May I be the first to call on you to resign.
These were the words texted to me by a close friend on hearing that I had been appointed Minister for Children in 2008.
Behind the humour was the painful reality that resignation haunts all political careers.
“The ‘good chap’ principle in England, the tradition that sometimes you have to leave office for the greater good seems passe”. So wrote Maureen Dowd in her column published in the IT last week.
However, the last few months saw an epidemic of ministerial resignations in the UK, not to mention prime ministerial resignations. There were an eye-watering 80 ministerial resignations between 2020 and 2022 under Boris Johnson. As Maureen Dowd suggests, only a few were ‘for the greater good’.
In a related context, George Orwell explained to some extent why the working classes tolerated the upper classes in England. Orwell noted that whatever their other faults, at least the upper classes had the good manners to die in battle from time to time, noting that “several dukes, earls and what nots were killed in the recent campaign in Flanders”.
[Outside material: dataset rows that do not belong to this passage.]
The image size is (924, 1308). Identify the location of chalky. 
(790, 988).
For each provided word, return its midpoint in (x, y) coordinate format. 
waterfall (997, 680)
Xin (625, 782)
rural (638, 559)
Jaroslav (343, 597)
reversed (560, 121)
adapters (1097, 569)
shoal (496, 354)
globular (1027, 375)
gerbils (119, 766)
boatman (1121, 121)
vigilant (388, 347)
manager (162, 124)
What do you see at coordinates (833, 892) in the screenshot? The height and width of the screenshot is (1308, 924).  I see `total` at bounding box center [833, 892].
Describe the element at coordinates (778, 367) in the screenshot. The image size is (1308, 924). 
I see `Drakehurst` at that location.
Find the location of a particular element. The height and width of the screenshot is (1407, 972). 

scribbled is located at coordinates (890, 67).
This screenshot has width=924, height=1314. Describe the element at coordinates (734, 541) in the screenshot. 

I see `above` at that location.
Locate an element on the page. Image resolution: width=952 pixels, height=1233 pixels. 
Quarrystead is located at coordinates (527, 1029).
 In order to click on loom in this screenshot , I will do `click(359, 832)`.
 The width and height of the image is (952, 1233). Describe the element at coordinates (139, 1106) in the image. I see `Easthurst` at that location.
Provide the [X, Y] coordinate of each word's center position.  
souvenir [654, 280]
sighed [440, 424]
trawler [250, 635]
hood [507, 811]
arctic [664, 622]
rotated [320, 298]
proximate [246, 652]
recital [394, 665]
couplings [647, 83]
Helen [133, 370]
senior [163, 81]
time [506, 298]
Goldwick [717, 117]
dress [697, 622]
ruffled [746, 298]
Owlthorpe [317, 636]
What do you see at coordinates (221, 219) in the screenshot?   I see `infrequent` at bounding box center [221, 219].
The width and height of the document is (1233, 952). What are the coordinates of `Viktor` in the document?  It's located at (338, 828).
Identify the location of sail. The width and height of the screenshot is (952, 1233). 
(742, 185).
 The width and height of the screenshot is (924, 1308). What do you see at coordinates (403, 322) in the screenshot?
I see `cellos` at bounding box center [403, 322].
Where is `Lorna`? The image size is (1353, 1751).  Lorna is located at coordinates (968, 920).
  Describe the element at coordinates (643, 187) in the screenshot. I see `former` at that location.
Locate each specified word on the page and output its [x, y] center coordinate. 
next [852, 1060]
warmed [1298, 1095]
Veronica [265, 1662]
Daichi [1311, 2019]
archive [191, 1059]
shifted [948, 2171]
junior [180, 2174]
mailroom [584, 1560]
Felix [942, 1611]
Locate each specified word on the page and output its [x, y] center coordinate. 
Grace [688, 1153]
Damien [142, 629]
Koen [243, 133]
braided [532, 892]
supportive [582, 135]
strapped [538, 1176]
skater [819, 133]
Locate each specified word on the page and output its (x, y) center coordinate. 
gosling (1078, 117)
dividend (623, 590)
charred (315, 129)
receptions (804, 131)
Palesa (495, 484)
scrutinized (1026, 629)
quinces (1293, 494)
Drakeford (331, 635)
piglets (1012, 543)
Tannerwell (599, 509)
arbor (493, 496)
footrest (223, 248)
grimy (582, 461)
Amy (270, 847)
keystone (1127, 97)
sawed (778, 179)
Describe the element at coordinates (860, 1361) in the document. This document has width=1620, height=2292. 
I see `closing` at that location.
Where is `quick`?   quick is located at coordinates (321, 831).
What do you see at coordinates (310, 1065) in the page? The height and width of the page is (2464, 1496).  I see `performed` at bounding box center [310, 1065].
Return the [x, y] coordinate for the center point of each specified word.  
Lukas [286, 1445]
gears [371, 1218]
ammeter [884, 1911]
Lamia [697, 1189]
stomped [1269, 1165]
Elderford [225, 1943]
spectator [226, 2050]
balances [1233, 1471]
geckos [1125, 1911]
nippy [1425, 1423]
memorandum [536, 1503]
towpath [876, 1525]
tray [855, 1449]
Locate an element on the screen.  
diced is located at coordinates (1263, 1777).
And maybe that’s why the Tories continue to be tolerated. The political battlefield is strewn with the corpses of fallen PMs. They even thought better of exhuming Boris.
Resignation is of course an occupational hazard in politics in a way that is not found in any other walk of life.
Naturally, the standards of personal behaviour are higher if your job is to set those standards as a legislator. The hazard of resignation is therefore, definitively, an occupational one.
It reminds me of the Garfield cartoon. The eponymous cat is lazing around and his owner says, “why are you so lazy?”. Garfiled replies, “it’s a feature not a bug”. Resignation is a feature of political life.
Nevertheless, the politician in me couldn’t help but feel sorry for Liz Truss as she marched out to the over-worked resignation podium outside 10 Downing Street.
I also resigned in a very public way from my position as CEO of GOAL in 2016. At the time, it was extremely stressful but also, in some ways, a relief. It came about after months of investigations by the US authorities into collusion in the procurement of aid contracts in Syria.
While I was not under investigation myself, I felt responsible and that the best thing for the organisation was to step down in an orderly way. By the time it was announced a replacement had already been identified and I was able to go on Morning Ireland to effectively announce it myself.
It was stressful calling my family members to tell them that I would be stepping down and that they would read about it in the newspapers the following day.
In Irish political life, there is far less resignation. Golfgate sparked a flurry of resignations. The return of Dara Calleary is proof that resignation is not fatal.
When Charles Stewart Parnell’s affair became news in 1890, he was encouraged to ‘resign, remarry and return’. Ignoring the good advice, he tried to keep control of his party and died in the effort a year later.